Directions | Copy these records word for word, beginning at the line that contains "Where should I click to: Click" and stopping after the line that contains "pyautogui.click(x=42, y=158)".

Items from a data source:
========================================

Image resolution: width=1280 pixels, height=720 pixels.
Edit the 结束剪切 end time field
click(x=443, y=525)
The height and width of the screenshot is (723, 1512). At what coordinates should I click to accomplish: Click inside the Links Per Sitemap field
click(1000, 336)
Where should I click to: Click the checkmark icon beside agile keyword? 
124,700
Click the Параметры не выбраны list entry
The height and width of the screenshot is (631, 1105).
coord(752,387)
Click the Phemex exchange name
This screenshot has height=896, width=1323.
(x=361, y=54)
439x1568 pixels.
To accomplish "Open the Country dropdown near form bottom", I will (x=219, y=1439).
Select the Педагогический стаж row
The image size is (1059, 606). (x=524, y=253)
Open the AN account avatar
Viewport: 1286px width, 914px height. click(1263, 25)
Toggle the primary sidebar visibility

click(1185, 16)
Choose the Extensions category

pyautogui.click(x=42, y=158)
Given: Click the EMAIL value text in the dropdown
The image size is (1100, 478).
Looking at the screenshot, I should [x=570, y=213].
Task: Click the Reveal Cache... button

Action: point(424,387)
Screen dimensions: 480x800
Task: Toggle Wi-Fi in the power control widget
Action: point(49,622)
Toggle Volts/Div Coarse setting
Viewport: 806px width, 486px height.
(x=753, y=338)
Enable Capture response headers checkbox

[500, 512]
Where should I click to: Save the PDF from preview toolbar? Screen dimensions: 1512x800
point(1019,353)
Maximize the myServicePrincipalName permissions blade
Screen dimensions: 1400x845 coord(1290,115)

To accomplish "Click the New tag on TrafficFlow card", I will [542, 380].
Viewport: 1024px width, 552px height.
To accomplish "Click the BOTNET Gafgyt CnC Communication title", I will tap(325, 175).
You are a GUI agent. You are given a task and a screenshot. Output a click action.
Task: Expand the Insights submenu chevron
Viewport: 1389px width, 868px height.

========================================

Finished answer |
Where should I click to: Click the checkmark icon beside agile keyword? 
124,700
Click the Параметры не выбраны list entry
The height and width of the screenshot is (631, 1105).
coord(752,387)
Click the Phemex exchange name
This screenshot has height=896, width=1323.
(x=361, y=54)
439x1568 pixels.
To accomplish "Open the Country dropdown near form bottom", I will (x=219, y=1439).
Select the Педагогический стаж row
The image size is (1059, 606). (x=524, y=253)
Open the AN account avatar
Viewport: 1286px width, 914px height. click(1263, 25)
Toggle the primary sidebar visibility

click(1185, 16)
Choose the Extensions category

pyautogui.click(x=42, y=158)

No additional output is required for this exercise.